Issue
I am having a hard time trying to find anything relating to my question. All I have found so far is selecting ranges based off of a static range, but unfortunately the data can change from week to week.
There are multiple data blocks with different rows and columns located in the same sheet but have titles above the data. My goal is to find a title i.e. row 36 or 40, move a row down and essentially do a ctrl+down ctrl+right for selecting a range and then creating a table and naming a table based off of the title.
import openpyxl
def tables(title):
for cell in pws_sheet["A"]: #pws_sheet["A"] will return all cells on the A column until the last one
if (cell.value is not None): #check if cell is not empty
if title in cell.value: #check if the value of the cell contains the title
row_coord = cell.row #put row number into a variable
tables("All Call Distribution by Hour")
I'm currently able to find the row based off of the title, save the title into a variable, but I am lost on figuring out how to select the bottom right of each data block and selecting it as a range and creating the table from that range.

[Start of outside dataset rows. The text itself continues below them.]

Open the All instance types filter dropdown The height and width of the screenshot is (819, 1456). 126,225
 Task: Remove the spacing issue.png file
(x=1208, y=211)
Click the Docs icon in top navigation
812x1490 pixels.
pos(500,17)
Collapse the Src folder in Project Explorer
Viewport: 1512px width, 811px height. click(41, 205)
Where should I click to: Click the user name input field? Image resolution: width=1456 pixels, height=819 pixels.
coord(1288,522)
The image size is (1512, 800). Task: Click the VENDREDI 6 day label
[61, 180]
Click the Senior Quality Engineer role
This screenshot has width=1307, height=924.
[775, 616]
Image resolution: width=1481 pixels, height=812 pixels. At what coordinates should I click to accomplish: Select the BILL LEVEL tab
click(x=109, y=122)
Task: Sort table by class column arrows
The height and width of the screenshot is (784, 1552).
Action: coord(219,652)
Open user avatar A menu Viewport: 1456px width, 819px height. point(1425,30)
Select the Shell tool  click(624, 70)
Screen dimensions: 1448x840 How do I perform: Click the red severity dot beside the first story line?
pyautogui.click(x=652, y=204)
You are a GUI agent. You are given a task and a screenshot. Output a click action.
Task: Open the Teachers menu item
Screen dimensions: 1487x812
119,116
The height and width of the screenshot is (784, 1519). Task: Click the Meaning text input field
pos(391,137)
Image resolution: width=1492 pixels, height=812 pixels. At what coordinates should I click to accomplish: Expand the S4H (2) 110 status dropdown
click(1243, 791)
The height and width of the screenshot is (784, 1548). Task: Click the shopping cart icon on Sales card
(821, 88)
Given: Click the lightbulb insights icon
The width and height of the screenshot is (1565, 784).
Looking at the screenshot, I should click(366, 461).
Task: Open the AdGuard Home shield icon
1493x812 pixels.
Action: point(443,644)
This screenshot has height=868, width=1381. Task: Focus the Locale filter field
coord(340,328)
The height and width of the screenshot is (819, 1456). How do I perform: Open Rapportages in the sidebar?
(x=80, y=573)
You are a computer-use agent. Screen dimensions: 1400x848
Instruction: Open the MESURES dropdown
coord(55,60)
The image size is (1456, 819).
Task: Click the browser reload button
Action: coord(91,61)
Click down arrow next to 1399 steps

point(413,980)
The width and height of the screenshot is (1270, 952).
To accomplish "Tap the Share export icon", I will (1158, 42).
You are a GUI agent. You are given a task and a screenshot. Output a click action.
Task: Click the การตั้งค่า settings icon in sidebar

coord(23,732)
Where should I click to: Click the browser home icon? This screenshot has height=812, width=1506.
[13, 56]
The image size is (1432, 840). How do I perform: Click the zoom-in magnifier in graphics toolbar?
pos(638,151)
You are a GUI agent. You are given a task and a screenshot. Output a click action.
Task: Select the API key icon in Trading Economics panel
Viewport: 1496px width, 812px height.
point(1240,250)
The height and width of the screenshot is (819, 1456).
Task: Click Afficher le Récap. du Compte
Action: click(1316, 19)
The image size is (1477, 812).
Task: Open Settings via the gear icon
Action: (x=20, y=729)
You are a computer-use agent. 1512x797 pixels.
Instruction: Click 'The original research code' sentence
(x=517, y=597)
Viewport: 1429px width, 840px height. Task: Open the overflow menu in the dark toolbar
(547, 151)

EDIT 1: Title row is correct, end row is the acting like max_row
, and the num_cols
is showing the cell.values instead of just a single max column for that table.
def find_table(title, sheet):
title_row = None
for row in sheet.iter_rows():
if row[0].value == title:
#Find the title row
title_row = row[0].row
if row[0].value is None and title_row:
end_row = row[0].row - 1
num_cols = [cell.value for cell in sheet[title_row+1] if cell.value is not None]
else:
#The last row in the sheet
end_row = row[0].row
print(f"Row: {title_row}, Column: {num_cols}, End Row: {end_row}")
return title_row, num_cols, end_row
OUTPUTS: Row: 40, Column: ['Within', '# Calls', '% Calls'], End Row: 138
Solution
For selecting the cells you want, try something like this
def find_table(sheet, title):
title_row = None
for row in sheet.iter_rows():
if row[0].value == title:
# Find the title row
title_row = row[0].row
if row[0].value is None and title_row:
end_row = row[0].row - 1
break
else:
# The last row in the sheet
end_row = row[0].row
return title_row, end_row
You can find the specific number of columns, for the given table with;
num_cols = len([cell.value for cell in sheet[title_row+1] if cell.value is not None])
That should give you the start and end rows, and the number of columns. You can then select those cells and use them to "make a table" in whatever form that takes for your specific example.
If you want to select a range of cells using Excels 'A1' style notation, you can always use openpyxl.utils.cell.get_column_letter(idx)
to translate a numeric column number into the corresponding letter.
This solution is quite simplistic, and makes some assumptions about the format of your excel sheets, such as that the data always starts in ColumnA, that an empty cell in ColumnA indicates a totally empty row, and that the heading row always follows the title row. You would also probably want to add some error handling - for example, what if the title row is not found? Hopefully this can give you a start in the right direction though, and some ideas to try out.